Image by Sam Taylor
Like any good Nottingham girl, I can sit and bosh pills till the hallucinatory cows come home. But if I have to read one more nonsense story about some celebrity checking into rehab after trying one bump of coke, I’m actually going to break into the Daily Mail’s headquarters and shit and piss on their computers so that they can’t print any more fucking shit and piss about people taking drugs.
The actor Michael Le Vell had a tough time last year. He was suspended from Coronation Street while on trial for child sex charges and has since been found not guilty. Last week, he was suspended again after he admitted to doing coke – as in the refreshing white stuff, not the syrup that rots babies if you pour it over them. Michael told the Sunday Mirror that he first tried coke during the stressful lead up to his trial: “For a few brief minutes, the first time was a relief from everything that was going on. Afterwards I felt so ashamed and I never thought I’d do it again. But I did it once more after the trial... I never thought that I was the sort of bloke who would like cocaine.”
++++++++++
DIRECTIVE 1: According to the opinion piece, which newspaper did Michael Le Vell tell about first trying cocaine?
DIRECTIVE 2: Duplicate the opinion piece from "Image by Sam" up to and including "people taking drugs.".
DIRECTIVE 3: List every proper name (of a person, place, publication or TV show) that appears in the opinion piece.

ENTRIES PROVIDED:
++++++++++
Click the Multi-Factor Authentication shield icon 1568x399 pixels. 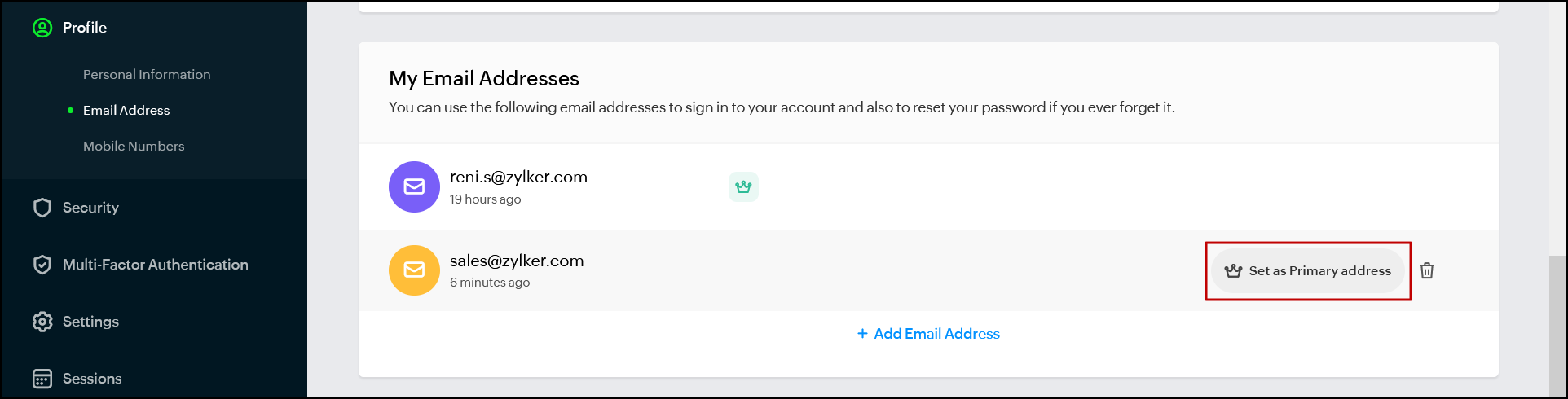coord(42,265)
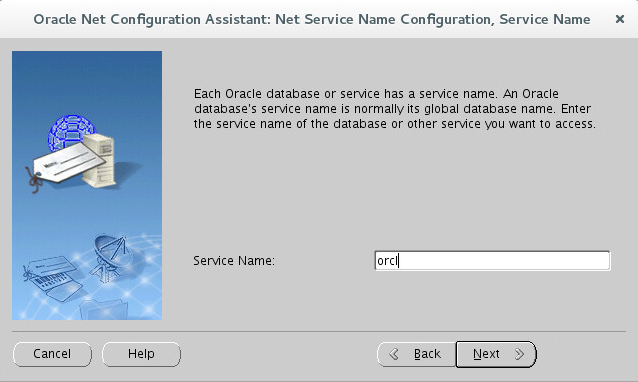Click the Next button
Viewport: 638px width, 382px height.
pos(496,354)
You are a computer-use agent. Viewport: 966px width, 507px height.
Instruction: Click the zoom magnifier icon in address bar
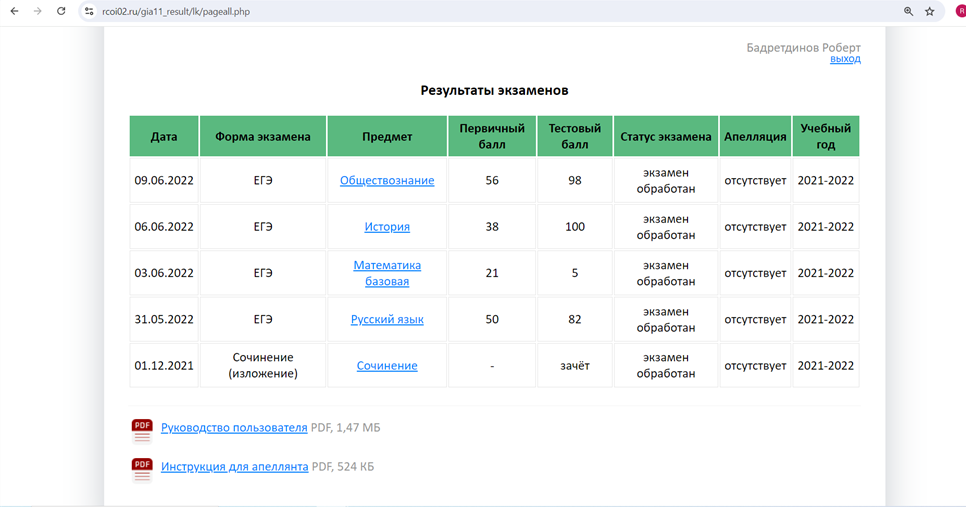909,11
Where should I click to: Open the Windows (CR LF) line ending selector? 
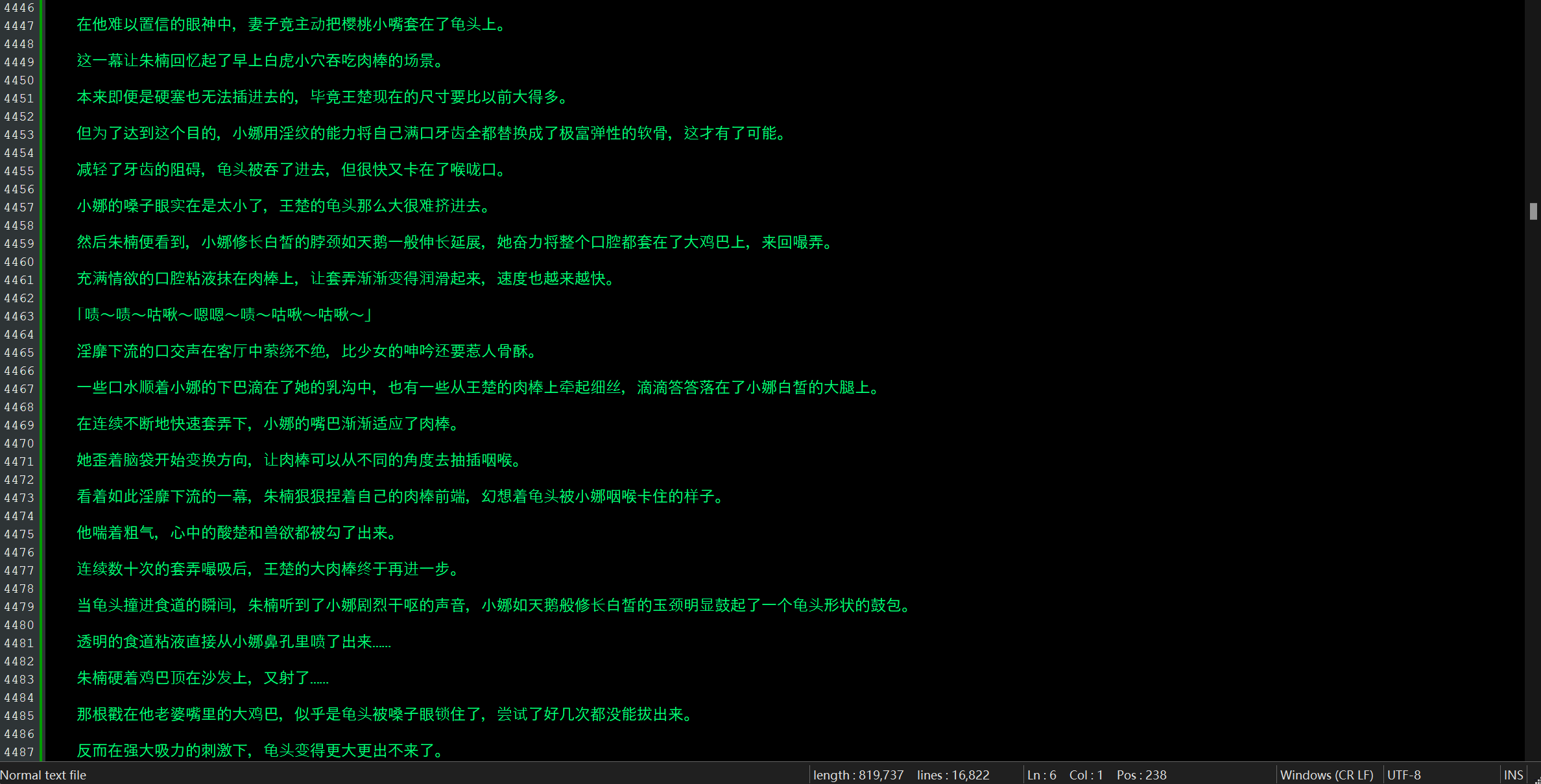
++++++++++
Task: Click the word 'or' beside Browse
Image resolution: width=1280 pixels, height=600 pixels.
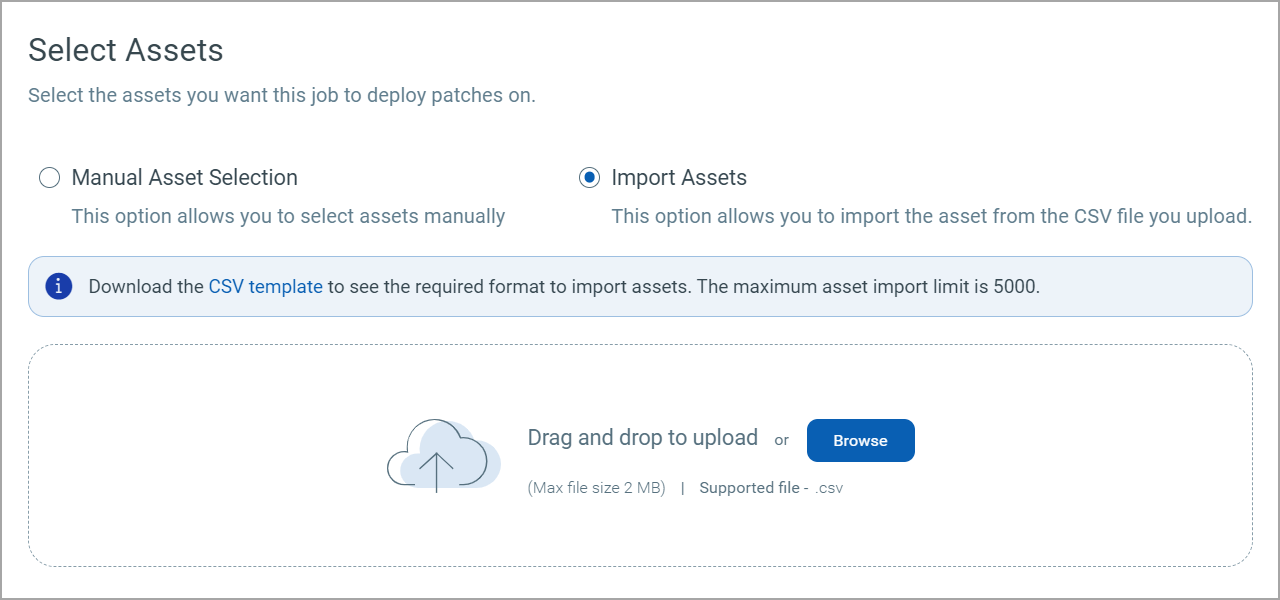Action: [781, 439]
++++++++++
EXERCISE RESPONSE 1: The Sunday Mirror.

EXERCISE RESPONSE 2:
Image by Sam Taylor
Like any good Nottingham girl, I can sit and bosh pills till the hallucinatory cows come home. But if I have to read one more nonsense story about some celebrity checking into rehab after trying one bump of coke, I’m actually going to break into the Daily Mail’s headquarters and shit and piss on their computers so that they can’t print any more fucking shit and piss about people taking drugs.

EXERCISE RESPONSE 3: Sam Taylor, Nottingham, the Daily Mail, Michael Le Vell, Coronation Street, the Sunday Mirror